Que eles são danosos à saúde, não restam dúvidas. Basta conferir o livro recente de Chris Van Tulleken (Ultra-processed People – The Science Behind Food that Isn´t Food, 2023) no qual o autor monta, peça por peça, a intrincada lógica perversa que sustenta a produção desses alimentos. Para ser ainda mais convincente, enquanto escrevia o livro, o autor teve o capricho de praticar uma dieta com 80% de produtos ultraprocessados para testemunhar, em seu próprio corpo, as evidências que descrevia.

Haddad entregou o projeto da reforma tributária no final de abril Foto: Wilton Junior/Estadão

Por que os ultraprocessados foram poupados da oneração adicional? Trata-se de uma consequência lógica de interesses convergentes.
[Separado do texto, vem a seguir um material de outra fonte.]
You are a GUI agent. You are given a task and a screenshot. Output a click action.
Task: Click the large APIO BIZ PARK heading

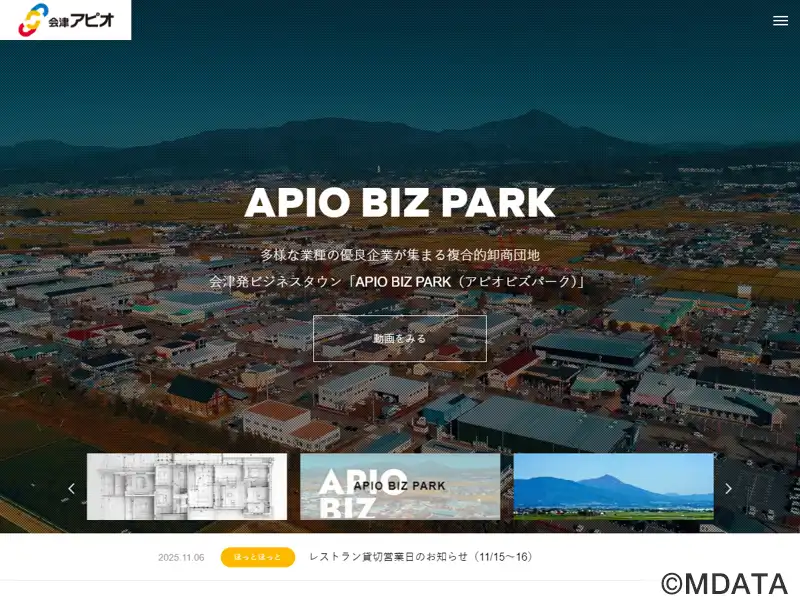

A indústria, claro, se articulou politicamente para lembrar o governo e parlamentares que esses produtos são mais baratos e ajudam a combater a fome.

Pelos números da Pnad, 64,2 milhões de brasileiros afirmavam ter algum grau de insegurança alimentar no ano passado. Em 27,6% dos domicílios foi reportada incerteza quanto à disponibilidade de alimentos no futuro imediato – em 2013, esse porcentual era de 22,6%. Piorou em dez anos. E aqui entra o interesse do governo, a outra peça desse encaixe. Não é popular aumentar o preço dos alimentos, mesmo que eles não sejam saudáveis, em um país que nem sequer resolveu o problema da fome. Isso não dá voto.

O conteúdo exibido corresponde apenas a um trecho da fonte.